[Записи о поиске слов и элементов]
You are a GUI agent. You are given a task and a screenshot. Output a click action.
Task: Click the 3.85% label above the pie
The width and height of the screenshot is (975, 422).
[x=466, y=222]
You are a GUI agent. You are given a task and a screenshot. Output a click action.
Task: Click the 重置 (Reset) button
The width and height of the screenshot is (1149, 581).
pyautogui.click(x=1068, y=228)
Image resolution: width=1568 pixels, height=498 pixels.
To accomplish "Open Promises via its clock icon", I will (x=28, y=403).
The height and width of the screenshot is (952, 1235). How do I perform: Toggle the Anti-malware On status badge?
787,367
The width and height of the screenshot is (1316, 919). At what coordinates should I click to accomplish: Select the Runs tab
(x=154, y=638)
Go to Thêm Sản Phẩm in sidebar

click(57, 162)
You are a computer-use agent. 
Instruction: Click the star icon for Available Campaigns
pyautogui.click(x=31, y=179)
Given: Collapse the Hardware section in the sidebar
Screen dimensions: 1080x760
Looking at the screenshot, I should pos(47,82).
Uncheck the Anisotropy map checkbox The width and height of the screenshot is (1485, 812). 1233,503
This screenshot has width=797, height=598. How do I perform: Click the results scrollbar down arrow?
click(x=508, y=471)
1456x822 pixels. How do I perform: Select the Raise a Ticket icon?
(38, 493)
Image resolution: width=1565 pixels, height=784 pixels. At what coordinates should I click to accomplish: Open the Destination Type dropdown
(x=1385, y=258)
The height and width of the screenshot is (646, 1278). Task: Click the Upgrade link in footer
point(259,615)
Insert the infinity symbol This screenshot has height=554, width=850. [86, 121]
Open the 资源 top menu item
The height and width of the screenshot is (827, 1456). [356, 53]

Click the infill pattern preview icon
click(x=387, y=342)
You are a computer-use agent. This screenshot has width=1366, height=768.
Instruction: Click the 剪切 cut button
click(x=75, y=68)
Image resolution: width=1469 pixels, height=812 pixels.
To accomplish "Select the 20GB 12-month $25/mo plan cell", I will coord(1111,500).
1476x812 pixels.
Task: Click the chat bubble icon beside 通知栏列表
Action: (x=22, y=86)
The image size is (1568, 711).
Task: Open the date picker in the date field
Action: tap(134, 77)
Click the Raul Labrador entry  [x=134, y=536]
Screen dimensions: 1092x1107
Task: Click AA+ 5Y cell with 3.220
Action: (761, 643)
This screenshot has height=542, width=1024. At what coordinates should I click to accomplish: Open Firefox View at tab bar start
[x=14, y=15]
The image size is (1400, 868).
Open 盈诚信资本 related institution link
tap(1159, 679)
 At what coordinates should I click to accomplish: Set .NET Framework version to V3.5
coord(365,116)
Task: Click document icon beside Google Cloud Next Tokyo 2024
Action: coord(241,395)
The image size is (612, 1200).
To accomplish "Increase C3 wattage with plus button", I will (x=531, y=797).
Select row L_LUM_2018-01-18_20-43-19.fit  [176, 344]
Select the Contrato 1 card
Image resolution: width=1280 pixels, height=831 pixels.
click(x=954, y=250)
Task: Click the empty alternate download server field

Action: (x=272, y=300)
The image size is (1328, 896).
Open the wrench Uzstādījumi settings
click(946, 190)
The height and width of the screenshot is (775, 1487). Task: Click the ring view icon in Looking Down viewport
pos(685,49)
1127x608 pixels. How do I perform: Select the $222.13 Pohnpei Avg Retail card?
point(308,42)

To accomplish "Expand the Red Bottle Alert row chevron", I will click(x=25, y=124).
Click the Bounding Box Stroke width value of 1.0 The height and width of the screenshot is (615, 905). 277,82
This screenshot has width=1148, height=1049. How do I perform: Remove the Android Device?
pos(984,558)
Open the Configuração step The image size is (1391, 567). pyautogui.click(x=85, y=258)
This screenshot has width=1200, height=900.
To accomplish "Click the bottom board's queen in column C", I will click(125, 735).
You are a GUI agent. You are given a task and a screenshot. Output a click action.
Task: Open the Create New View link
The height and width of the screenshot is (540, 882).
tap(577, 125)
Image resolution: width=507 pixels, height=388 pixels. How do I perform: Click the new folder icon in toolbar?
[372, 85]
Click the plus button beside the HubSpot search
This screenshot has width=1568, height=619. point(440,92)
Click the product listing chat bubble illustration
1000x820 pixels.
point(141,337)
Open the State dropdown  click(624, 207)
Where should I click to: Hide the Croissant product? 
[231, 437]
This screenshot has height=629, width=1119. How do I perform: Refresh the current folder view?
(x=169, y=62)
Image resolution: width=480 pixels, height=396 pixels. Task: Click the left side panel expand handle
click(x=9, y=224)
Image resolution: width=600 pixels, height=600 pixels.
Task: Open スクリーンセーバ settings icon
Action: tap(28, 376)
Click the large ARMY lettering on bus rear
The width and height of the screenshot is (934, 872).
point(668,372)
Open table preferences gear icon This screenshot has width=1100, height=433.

**ОПИСАНИЕ ЗАДАНИЯ**
Извлеките из записей все строки, начиная со строки, где есть «Insert the infinity», и ниже до строки, где есть «will (x=531, y=797).». Включите обе эти строки и перепишите всё без изменений.

**ПОЛНЫЙ ОТВЕТ**
Insert the infinity symbol This screenshot has height=554, width=850. [86, 121]
Open the 资源 top menu item
The height and width of the screenshot is (827, 1456). [356, 53]

Click the infill pattern preview icon
click(x=387, y=342)
You are a computer-use agent. This screenshot has width=1366, height=768.
Instruction: Click the 剪切 cut button
click(x=75, y=68)
Image resolution: width=1469 pixels, height=812 pixels.
To accomplish "Select the 20GB 12-month $25/mo plan cell", I will coord(1111,500).
1476x812 pixels.
Task: Click the chat bubble icon beside 通知栏列表
Action: (x=22, y=86)
The image size is (1568, 711).
Task: Open the date picker in the date field
Action: tap(134, 77)
Click the Raul Labrador entry  [x=134, y=536]
Screen dimensions: 1092x1107
Task: Click AA+ 5Y cell with 3.220
Action: (761, 643)
This screenshot has height=542, width=1024. At what coordinates should I click to accomplish: Open Firefox View at tab bar start
[x=14, y=15]
The image size is (1400, 868).
Open 盈诚信资本 related institution link
tap(1159, 679)
 At what coordinates should I click to accomplish: Set .NET Framework version to V3.5
coord(365,116)
Task: Click document icon beside Google Cloud Next Tokyo 2024
Action: coord(241,395)
The image size is (612, 1200).
To accomplish "Increase C3 wattage with plus button", I will (x=531, y=797).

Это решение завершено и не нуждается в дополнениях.